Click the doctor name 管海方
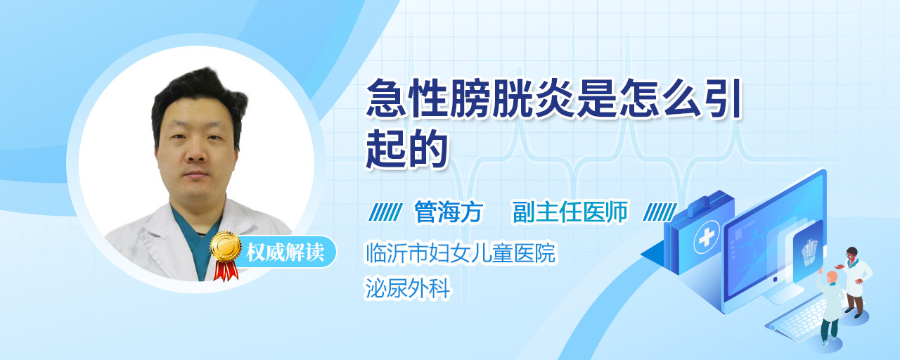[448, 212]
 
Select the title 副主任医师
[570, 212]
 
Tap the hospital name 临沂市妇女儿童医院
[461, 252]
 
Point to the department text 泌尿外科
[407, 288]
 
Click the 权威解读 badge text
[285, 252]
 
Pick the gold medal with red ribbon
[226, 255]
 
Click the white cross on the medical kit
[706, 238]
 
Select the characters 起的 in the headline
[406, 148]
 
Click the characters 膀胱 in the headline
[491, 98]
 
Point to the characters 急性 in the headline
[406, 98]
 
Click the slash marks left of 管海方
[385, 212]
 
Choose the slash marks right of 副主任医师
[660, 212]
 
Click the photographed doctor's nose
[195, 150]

#####

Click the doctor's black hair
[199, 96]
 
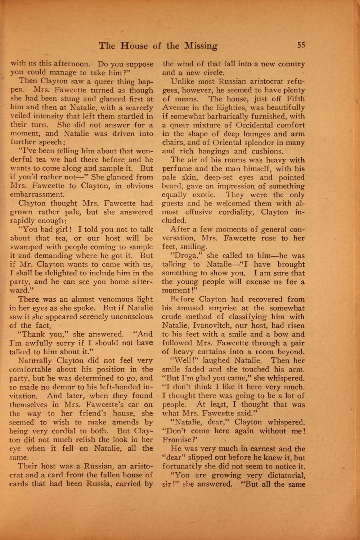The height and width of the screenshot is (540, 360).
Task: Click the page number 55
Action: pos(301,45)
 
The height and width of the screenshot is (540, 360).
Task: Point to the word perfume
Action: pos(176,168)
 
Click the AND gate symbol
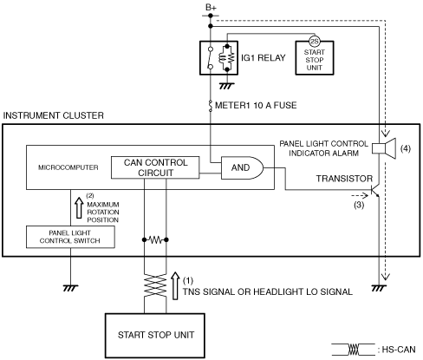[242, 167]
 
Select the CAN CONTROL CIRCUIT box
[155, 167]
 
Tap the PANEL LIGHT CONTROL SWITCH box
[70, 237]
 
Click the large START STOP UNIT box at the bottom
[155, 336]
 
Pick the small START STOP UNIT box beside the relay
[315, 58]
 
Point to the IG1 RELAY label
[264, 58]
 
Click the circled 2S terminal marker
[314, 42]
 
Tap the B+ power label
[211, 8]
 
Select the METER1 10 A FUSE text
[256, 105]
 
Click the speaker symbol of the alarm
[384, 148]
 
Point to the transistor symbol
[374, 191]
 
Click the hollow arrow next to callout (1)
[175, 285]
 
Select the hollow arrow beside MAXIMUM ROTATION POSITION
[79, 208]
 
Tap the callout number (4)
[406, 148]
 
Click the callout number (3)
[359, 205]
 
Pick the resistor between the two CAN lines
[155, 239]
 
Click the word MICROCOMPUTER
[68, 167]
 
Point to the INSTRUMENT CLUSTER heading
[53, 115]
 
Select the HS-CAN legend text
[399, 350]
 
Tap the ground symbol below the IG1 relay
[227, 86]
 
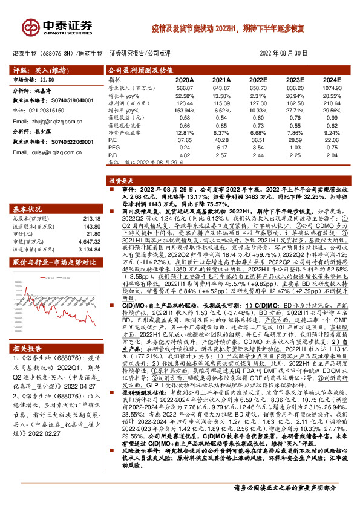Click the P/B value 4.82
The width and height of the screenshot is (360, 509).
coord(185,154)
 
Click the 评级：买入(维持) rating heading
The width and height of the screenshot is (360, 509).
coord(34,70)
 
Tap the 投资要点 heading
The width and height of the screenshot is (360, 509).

#####

Format the part of the data above that opens with the line containing "Select the hollow" and closes with the line containing "coord(34,70)" as a numbered list, both of those lines included and blank lines dropped. Leave the pictures out of your answer.

1. Select the hollow arrow beside MAXIMUM ROTATION POSITION
2. [79, 208]
3. Tap the callout number (4)
4. [406, 148]
5. Click the callout number (3)
6. [359, 205]
7. Pick the resistor between the two CAN lines
8. [155, 239]
9. Click the word MICROCOMPUTER
10. [68, 167]
11. Point to the INSTRUMENT CLUSTER heading
12. [53, 115]
13. Select the HS-CAN legend text
14. [399, 350]
15. Tap the ground symbol below the IG1 relay
16. [227, 86]
17. Click the P/B value 4.82
18. The width and height of the screenshot is (360, 509).
19. coord(185,154)
20. Click the 评级：买入(维持) rating heading
21. The width and height of the screenshot is (360, 509).
22. coord(34,70)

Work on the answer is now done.